【完結】殿下、離縁前提の結婚生活、いかがですか?~拗らせ男女の(離縁前提)夫婦生活~ 第一部【コミカライズ原作】
「……そういえば、ドロシー嬢の好きなものも嫌いなものも、趣味さえも知らないなぁ」

 普通ならば、婚約者時代にいろいろと知っておくべきことなのだろうが、ルーシャンとドロシーは婚約者時代に対面したことは一度もない。それどころか、婚姻後三か月も会っていないのだ。ドロシーの言葉を借りるのならば、「女神様も天で大爆笑ものの結婚」だろうか。

「さて、いろいろとダニエルにドロシー嬢について調べておくように、指示でも出しておくかなぁ」

 ……今までのルーシャンならば、女性に興味など微塵も持たなかった。ましてや、調べておいてもらおうなどと思うことなど一度もなかった。しかし、ルーシャンはそれに気が付かない。……自分が、ドロシーに興味を持っているなど、認めたくなかったのかもしれない。……これも、円満な離縁に向けた準備だ。そう、自分自身に言い聞かせていた。

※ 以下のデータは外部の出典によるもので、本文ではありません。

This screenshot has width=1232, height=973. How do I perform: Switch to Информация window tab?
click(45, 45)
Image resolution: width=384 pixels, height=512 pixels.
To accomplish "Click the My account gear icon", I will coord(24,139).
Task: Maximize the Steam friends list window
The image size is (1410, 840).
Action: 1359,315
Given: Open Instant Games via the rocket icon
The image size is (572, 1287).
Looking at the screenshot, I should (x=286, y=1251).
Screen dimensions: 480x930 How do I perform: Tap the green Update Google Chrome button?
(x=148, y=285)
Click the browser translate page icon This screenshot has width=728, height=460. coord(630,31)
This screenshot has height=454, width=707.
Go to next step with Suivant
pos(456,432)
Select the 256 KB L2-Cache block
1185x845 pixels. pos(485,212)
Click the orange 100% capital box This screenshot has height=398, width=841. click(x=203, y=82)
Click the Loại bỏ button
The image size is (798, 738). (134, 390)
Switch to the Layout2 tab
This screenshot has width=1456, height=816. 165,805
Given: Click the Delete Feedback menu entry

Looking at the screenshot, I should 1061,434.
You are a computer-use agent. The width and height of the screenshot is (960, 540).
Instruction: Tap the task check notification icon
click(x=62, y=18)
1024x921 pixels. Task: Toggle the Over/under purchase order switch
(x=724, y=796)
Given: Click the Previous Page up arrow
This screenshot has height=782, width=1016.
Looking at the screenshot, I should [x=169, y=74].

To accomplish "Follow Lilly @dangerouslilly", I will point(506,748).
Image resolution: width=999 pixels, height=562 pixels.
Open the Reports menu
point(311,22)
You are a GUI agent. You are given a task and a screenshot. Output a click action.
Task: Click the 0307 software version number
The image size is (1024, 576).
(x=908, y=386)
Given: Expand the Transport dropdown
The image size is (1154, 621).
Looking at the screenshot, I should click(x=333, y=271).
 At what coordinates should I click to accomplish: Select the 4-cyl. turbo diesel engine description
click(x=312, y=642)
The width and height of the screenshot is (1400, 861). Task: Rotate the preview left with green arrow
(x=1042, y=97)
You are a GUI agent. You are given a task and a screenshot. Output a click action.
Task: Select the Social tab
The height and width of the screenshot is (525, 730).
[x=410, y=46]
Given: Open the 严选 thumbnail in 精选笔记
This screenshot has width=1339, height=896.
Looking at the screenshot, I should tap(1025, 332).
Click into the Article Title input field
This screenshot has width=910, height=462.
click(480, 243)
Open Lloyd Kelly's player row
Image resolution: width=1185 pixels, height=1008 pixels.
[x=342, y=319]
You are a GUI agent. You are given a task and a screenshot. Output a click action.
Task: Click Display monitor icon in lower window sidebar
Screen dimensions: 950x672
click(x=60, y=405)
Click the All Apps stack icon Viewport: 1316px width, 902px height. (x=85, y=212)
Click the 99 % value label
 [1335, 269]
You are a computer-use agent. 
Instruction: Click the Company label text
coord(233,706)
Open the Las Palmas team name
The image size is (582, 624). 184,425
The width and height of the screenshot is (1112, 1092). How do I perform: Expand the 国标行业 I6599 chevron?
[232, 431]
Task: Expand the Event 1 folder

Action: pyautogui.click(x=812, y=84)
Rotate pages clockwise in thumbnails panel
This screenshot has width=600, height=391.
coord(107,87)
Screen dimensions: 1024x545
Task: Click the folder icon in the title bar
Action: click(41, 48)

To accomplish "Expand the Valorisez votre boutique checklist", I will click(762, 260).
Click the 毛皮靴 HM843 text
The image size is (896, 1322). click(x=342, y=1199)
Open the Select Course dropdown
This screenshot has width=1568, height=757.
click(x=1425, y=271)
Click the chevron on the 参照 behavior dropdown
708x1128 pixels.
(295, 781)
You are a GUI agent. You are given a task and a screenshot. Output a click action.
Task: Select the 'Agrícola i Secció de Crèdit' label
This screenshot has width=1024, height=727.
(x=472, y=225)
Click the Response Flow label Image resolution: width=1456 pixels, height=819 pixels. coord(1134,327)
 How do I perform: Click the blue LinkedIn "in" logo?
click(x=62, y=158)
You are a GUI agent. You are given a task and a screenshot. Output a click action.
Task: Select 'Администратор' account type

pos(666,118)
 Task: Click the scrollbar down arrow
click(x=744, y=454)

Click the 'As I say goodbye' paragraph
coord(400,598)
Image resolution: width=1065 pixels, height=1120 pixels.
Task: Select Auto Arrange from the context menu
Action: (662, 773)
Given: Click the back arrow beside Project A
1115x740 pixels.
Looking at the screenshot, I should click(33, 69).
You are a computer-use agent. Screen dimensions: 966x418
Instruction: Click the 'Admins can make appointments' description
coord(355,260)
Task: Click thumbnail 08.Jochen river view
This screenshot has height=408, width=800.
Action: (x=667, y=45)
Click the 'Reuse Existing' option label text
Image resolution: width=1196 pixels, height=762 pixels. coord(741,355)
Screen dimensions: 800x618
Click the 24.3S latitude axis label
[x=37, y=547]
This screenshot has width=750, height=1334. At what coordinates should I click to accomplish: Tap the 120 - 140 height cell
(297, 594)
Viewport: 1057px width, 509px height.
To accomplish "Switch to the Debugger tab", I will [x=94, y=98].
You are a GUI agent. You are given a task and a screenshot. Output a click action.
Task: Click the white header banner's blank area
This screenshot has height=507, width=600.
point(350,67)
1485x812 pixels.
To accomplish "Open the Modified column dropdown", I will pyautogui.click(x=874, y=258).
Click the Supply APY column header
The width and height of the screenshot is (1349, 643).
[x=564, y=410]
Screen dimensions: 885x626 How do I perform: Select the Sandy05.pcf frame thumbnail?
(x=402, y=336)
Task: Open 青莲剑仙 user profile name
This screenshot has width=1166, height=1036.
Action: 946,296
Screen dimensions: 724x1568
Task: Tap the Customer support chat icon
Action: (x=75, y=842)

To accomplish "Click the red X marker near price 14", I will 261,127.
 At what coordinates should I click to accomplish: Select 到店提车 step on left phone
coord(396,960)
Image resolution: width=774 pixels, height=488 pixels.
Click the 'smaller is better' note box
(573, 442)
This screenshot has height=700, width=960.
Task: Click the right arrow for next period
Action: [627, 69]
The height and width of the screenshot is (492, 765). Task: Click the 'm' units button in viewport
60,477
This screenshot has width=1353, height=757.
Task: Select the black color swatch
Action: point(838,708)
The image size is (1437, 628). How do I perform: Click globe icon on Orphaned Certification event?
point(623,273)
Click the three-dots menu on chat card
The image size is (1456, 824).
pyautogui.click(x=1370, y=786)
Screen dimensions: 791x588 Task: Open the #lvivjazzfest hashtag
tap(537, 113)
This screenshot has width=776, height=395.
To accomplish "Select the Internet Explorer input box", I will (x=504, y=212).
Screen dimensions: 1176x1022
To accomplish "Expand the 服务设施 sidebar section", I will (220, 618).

 こんなことを思っている時点で、ルーシャンはドロシーに興味を持ってしまっている。きっと、ダニエルならばそう指摘しただろうが……生憎、今ここにダニエルはいない。まぁ、そちらの方がダニエルにとってもルーシャンにとっても、よかったのかもしれないのだが。ルーシャンは無駄に怒る必要が減り、ダニエルは殺意を抑え込むことが出来た。何事も、ポジティブに考えるのが大切なのである。